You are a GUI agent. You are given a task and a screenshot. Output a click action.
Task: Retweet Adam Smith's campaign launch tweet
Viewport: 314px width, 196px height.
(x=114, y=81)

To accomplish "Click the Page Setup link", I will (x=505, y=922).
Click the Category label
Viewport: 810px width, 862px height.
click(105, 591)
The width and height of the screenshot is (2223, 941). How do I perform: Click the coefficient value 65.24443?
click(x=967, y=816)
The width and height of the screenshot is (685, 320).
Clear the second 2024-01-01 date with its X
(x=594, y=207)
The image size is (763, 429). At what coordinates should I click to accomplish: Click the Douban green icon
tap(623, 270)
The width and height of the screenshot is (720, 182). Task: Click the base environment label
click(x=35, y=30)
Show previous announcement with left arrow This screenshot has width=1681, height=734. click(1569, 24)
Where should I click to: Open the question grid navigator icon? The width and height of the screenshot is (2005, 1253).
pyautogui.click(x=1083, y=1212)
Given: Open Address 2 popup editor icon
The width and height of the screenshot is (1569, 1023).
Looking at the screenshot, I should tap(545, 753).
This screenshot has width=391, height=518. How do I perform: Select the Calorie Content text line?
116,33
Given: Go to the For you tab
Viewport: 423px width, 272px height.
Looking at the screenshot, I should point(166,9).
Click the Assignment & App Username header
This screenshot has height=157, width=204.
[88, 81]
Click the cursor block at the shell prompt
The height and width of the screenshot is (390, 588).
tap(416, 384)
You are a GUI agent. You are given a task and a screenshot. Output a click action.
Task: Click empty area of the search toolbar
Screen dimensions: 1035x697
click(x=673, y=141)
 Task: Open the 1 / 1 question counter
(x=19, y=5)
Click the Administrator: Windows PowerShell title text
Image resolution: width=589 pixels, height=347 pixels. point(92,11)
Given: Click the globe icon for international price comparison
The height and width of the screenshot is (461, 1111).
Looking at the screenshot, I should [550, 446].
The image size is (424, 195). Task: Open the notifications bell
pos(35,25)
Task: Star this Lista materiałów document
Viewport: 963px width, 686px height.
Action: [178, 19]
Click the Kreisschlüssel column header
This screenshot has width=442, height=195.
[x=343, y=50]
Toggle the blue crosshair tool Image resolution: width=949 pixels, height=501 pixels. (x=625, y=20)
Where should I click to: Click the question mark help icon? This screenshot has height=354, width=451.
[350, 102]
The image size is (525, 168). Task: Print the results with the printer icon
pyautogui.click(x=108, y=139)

▬▬▬▬▬▬▬▬▬▬

## [What you will do]
Copy out every one of the lines above verbatim, from first to last.

## [Task result]
You are a GUI agent. You are given a task and a screenshot. Output a click action.
Task: Retweet Adam Smith's campaign launch tweet
Viewport: 314px width, 196px height.
(x=114, y=81)

To accomplish "Click the Page Setup link", I will (x=505, y=922).
Click the Category label
Viewport: 810px width, 862px height.
click(105, 591)
The width and height of the screenshot is (2223, 941). How do I perform: Click the coefficient value 65.24443?
click(x=967, y=816)
The width and height of the screenshot is (685, 320).
Clear the second 2024-01-01 date with its X
(x=594, y=207)
The image size is (763, 429). At what coordinates should I click to accomplish: Click the Douban green icon
tap(623, 270)
The width and height of the screenshot is (720, 182). Task: Click the base environment label
click(x=35, y=30)
Show previous announcement with left arrow This screenshot has width=1681, height=734. click(1569, 24)
Where should I click to: Open the question grid navigator icon? The width and height of the screenshot is (2005, 1253).
pyautogui.click(x=1083, y=1212)
Given: Open Address 2 popup editor icon
The width and height of the screenshot is (1569, 1023).
Looking at the screenshot, I should tap(545, 753).
This screenshot has width=391, height=518. How do I perform: Select the Calorie Content text line?
116,33
Given: Go to the For you tab
Viewport: 423px width, 272px height.
Looking at the screenshot, I should point(166,9).
Click the Assignment & App Username header
This screenshot has height=157, width=204.
[88, 81]
Click the cursor block at the shell prompt
The height and width of the screenshot is (390, 588).
tap(416, 384)
You are a GUI agent. You are given a task and a screenshot. Output a click action.
Task: Click empty area of the search toolbar
Screen dimensions: 1035x697
click(x=673, y=141)
 Task: Open the 1 / 1 question counter
(x=19, y=5)
Click the Administrator: Windows PowerShell title text
Image resolution: width=589 pixels, height=347 pixels. point(92,11)
Given: Click the globe icon for international price comparison
The height and width of the screenshot is (461, 1111).
Looking at the screenshot, I should [550, 446].
The image size is (424, 195). Task: Open the notifications bell
pos(35,25)
Task: Star this Lista materiałów document
Viewport: 963px width, 686px height.
Action: [178, 19]
Click the Kreisschlüssel column header
This screenshot has width=442, height=195.
[x=343, y=50]
Toggle the blue crosshair tool Image resolution: width=949 pixels, height=501 pixels. (x=625, y=20)
Where should I click to: Click the question mark help icon? This screenshot has height=354, width=451.
[350, 102]
The image size is (525, 168). Task: Print the results with the printer icon
pyautogui.click(x=108, y=139)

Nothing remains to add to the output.